Why: Conversion webhooks are the native Kubernetes mechanism for enabling non-disruptive API evolution, which is critical for a stable platform product.

IDPs and Developer Experience

Reduce developer cognitive load and improve discoverability by centralizing tools, documentation, and software assets.

Implement an Internal Developer Portal (IDP) using a framework like CNCF Backstage. Populate its Software Catalog, provide Software Templates for scaffolding new services, and integrate TechDocs for "docs-as-code".

Why: An IDP acts as a "single pane of glass" for developers, providing golden paths and self-service capabilities that abstract platform complexity and accelerate onboarding and development.

Reference

Provide a single, reliable inventory of all software in the organization, including ownership, dependencies, and operational status.

Implement a software catalog (e.g., Backstage Software Catalog) populated via `catalog-info.yaml` files in Git repositories. This creates a central, searchable registry of services, libraries, APIs, etc.

Why: A catalog solves discoverability ("what services exist?") and ownership ("who do I talk to about this service?"), which is critical for scaling microservice architectures.

Enable developers to create new, production-ready services that adhere to organizational standards in minutes.

Use a scaffolding tool like Backstage Software Templates. Define templates that generate a new Git repo with standard project structure, CI/CD pipeline configuration, observability dashboards, and `catalog-info.yaml`.

Why: Templates codify best practices and provide a "paved road" for developers, drastically reducing the time-to-first-commit and ensuring new services are created with security, observability, and compliance built-in.

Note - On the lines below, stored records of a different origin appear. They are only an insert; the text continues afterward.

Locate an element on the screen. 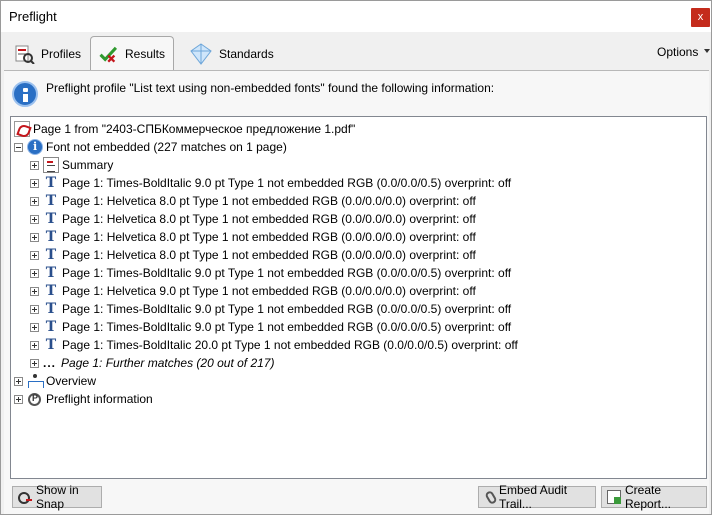 Image resolution: width=712 pixels, height=515 pixels. overview-icon is located at coordinates (36, 381).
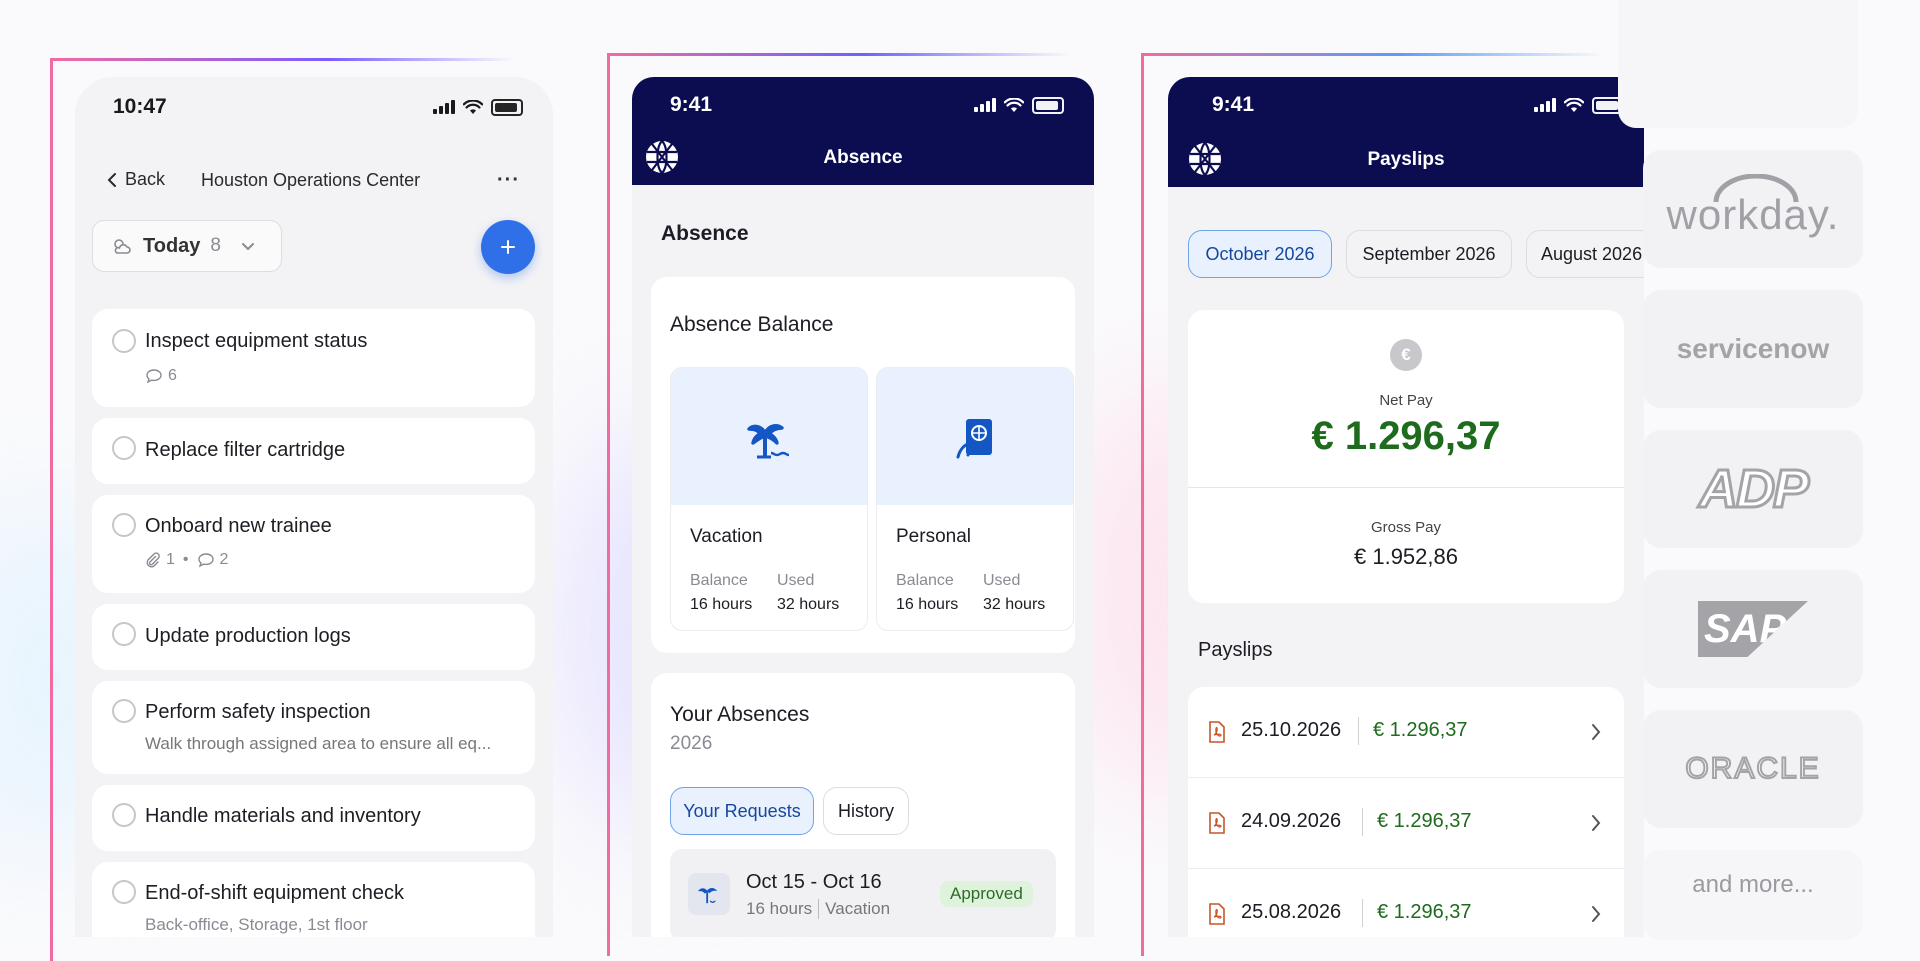  I want to click on adp-logo: ADP, so click(1753, 489).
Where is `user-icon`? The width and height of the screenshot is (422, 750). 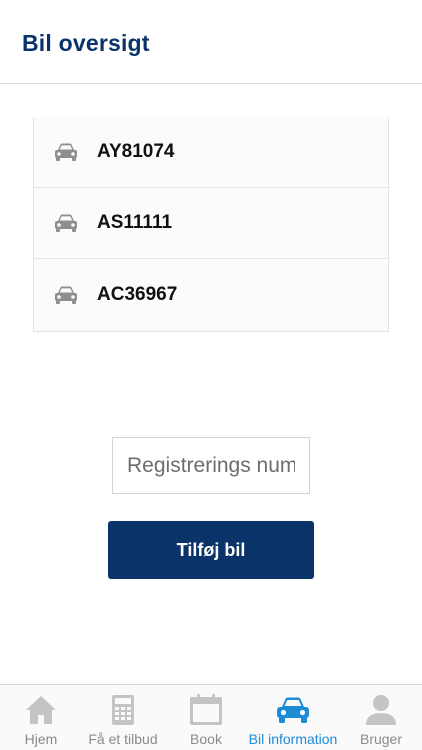 user-icon is located at coordinates (381, 710).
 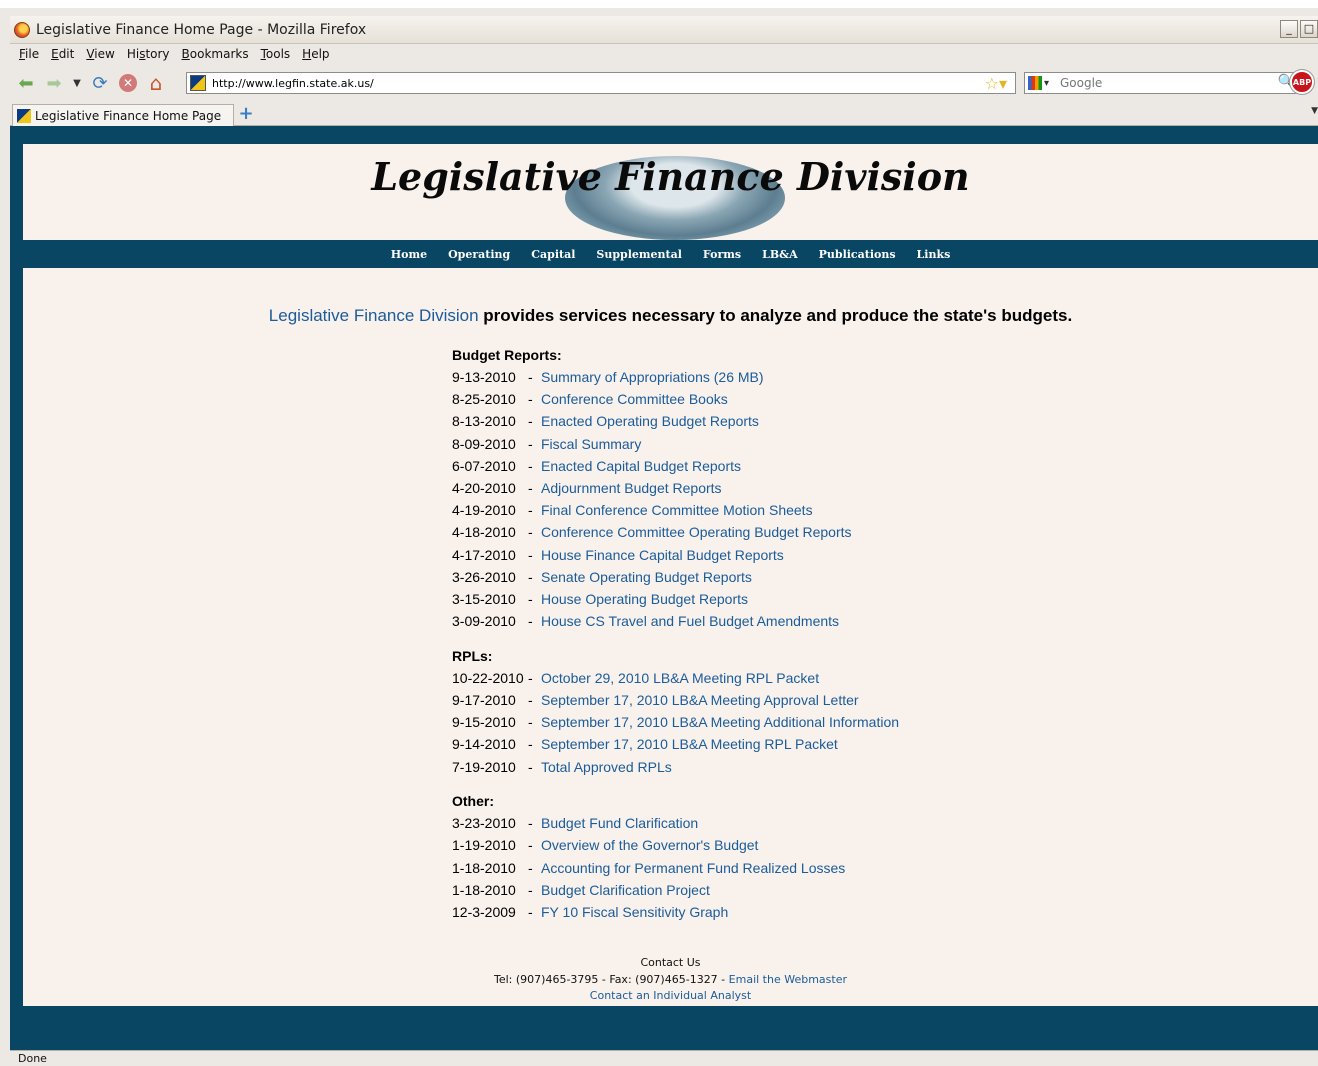 I want to click on nav-link: LB&A, so click(x=780, y=254).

Ensure technical documentation is up-to-date, versioned, and co-located with the software it describes.

Adopt a "docs-as-code" approach. Store documentation in Markdown files within the service's Git repository. Use a tool like Backstage TechDocs to automatically build and render this documentation in the IDP.

Why: This model treats documentation like code—it can be reviewed in pull requests and is versioned alongside the feature it describes, preventing stale or outdated docs.

Measuring Your Platform

Measure the effectiveness of the platform and its impact on software delivery performance.

Track the four DORA metrics: Deployment Frequency (velocity), Lead Time for Changes (velocity), Change Failure Rate (stability), and Time to Restore Service (MTTR, stability).

Why: DORA metrics are industry-standard, outcome-oriented measures that are proven to correlate with organizational performance. They provide a balanced view of both speed and stability.

Reference

Provide accurate, granular cost visibility to teams using a shared Kubernetes platform.

Deploy a FinOps tool like OpenCost or Kubecost. Attribute costs to workloads based on their actual resource consumption over time. Allocate shared cluster costs (e.g., system components, node overhead) proportionally.

Why: Accurate chargeback/showback drives accountability and encourages teams to optimize resource usage. Without it, shared platform costs are opaque and difficult to manage.

Measure whether the platform is actually providing value and being used by development teams.

Track the adoption rate of key platform features, especially golden path templates and shared CI/CD pipelines. Supplement with developer satisfaction surveys (NPS-style).

Why: High adoption of optional, opinionated platform features is a strong signal that the platform is solving real problems. Low adoption indicates a mismatch with developer needs.

Assess the current state of the platform and create a roadmap for improvement.

Use a Platform Maturity Model to evaluate capabilities across multiple dimensions: e.g., Self-Service, Observability, Security, Reliability, and Governance. Define levels from ad-hoc/manual to fully automated and optimized.

Why: A maturity model provides a structured framework for self-assessment, helps identify weak spots, and aligns the team on a strategic vision for the platform's evolution.